Stored records
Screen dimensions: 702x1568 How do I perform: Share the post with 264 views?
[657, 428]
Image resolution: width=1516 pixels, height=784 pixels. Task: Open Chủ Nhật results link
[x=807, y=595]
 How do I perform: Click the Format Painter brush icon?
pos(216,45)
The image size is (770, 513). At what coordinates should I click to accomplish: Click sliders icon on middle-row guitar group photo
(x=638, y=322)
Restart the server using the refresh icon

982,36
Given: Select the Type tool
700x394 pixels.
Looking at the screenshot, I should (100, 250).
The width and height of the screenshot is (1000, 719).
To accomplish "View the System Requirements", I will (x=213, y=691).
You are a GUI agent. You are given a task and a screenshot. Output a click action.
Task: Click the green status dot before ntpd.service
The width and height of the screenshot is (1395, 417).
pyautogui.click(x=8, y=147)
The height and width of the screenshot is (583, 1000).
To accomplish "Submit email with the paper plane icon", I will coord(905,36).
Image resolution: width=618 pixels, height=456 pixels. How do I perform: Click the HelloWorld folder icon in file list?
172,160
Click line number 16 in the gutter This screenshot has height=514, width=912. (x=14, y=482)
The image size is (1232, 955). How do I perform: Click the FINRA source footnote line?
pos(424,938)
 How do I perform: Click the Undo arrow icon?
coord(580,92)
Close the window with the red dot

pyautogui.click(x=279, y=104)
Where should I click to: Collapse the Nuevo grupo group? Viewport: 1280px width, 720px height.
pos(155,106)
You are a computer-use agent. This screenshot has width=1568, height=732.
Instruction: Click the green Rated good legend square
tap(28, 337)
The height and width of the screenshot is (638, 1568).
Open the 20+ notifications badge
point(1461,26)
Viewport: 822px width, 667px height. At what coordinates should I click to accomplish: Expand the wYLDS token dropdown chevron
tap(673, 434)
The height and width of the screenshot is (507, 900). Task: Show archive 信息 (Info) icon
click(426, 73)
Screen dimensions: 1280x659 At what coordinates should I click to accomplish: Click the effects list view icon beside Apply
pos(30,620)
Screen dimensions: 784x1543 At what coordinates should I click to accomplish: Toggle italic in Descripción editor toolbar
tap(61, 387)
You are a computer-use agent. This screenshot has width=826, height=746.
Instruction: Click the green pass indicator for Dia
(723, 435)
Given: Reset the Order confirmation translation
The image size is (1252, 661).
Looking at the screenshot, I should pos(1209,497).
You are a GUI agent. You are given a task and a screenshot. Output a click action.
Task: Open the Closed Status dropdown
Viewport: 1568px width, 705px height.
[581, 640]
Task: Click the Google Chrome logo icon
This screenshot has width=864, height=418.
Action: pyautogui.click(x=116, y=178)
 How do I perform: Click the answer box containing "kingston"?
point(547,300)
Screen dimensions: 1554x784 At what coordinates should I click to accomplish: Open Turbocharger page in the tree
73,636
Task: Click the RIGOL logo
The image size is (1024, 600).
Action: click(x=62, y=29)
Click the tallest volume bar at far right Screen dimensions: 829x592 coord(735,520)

EXERCISE OBJECTIVE ▸ Please return a copy of each line in the entries that has the string "will".

OUTPUT ▸
To accomplish "View the System Requirements", I will (x=213, y=691).
To accomplish "Submit email with the paper plane icon", I will coord(905,36).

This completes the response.